Despite the market’s recovery from last week’s global downturn, BMO Capital Markets advises investors to consider certain stocks to safeguard against future uncertainties. This month has seen significant market fluctuations, but encouraging economic indicators have helped regain last week’s losses. Following the release of July’s consumer price index report on Wednesday, which indicated the slowest inflation rate since March 2021, all three major indexes saw slight gains. This followed a day after unexpectedly low wholesale inflation data also boosted stocks. BMO Capital Markets remains optimistic about U.S. stocks, projecting an S&P 500 target of 5,600 for 2024, with a bullish scenario of 6,000. However, they caution that investors should brace for increased volatility as they assess the economic outlook and the Federal Reserve’s policy responses. The CBOE Volatility Index, a key measure of market anxiety, has shown significant fluctuations, dropping below 18 on Wednesday, its lowest since August 1, but spiking above 65 during the August 5 sell-off.
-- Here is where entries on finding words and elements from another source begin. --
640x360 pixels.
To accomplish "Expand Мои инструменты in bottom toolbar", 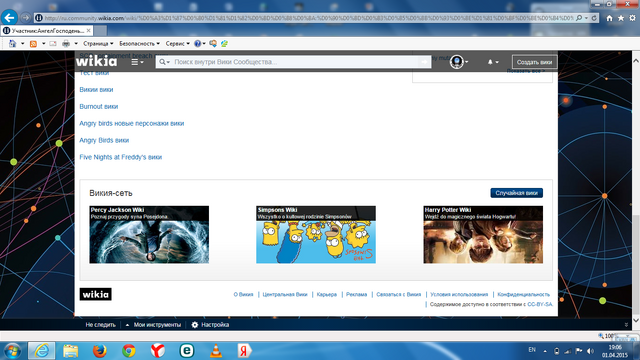I will click(x=153, y=325).
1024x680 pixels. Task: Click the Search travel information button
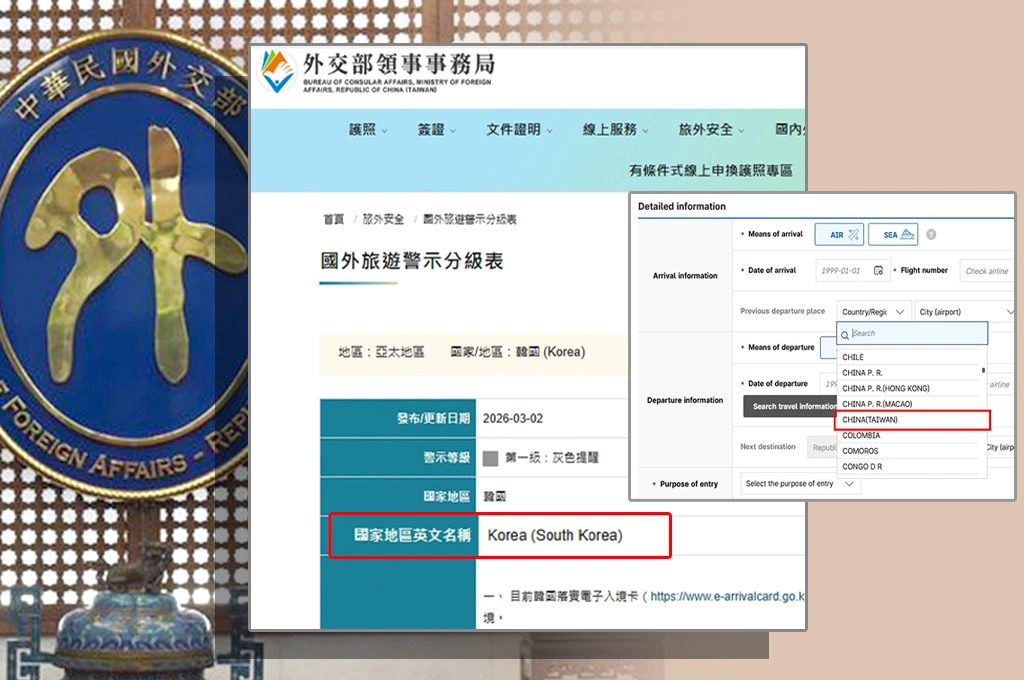click(x=790, y=406)
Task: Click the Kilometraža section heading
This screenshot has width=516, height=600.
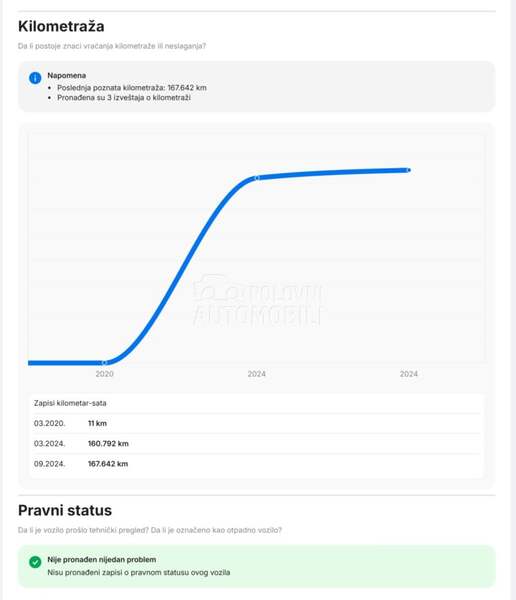Action: tap(61, 26)
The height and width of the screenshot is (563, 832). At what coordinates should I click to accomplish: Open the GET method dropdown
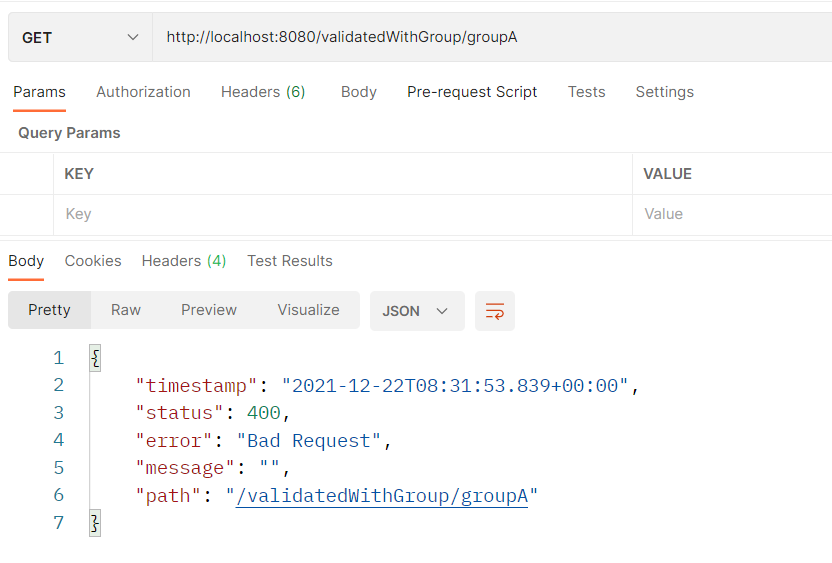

BMO has identified high-quality S&P 500 stocks with low earnings per share volatility, substantial cash reserves, and strong return on equity, which tend to perform well during both volatile and strong market periods. Among these stocks is Alphabet, which has seen its shares rise over 15% this year. BMO rates it as outperform, and the tech giant enjoys broad support from Wall Street, with 45 out of 55 analysts recommending a buy or strong buy, according to FactSet. However, Alphabet faces potential challenges, as a Bloomberg News report on Wednesday suggested that the Department of Justice is considering breaking up the company, causing its shares to drop by more than 2%.
Kroger also made BMO’s list, though analysts have mixed opinions about the grocer. Of the 22 analysts covering Kroger, half rate it as a strong buy or buy, 10 recommend holding, and one rates it as underperform. The company has faced criticism for implementing electronic shelf labeling technology, which could facilitate price increases during high demand. Kroger’s shares have declined by over 4% in the past three months but are up more than 15% year-to-date.
Cummins, a high-quality industrial stock, has seen its shares rise by about 25% in 2024. Morgan Stanley recently highlighted it as a top pick, citing potential earnings growth driven by strong demand in the data center sector.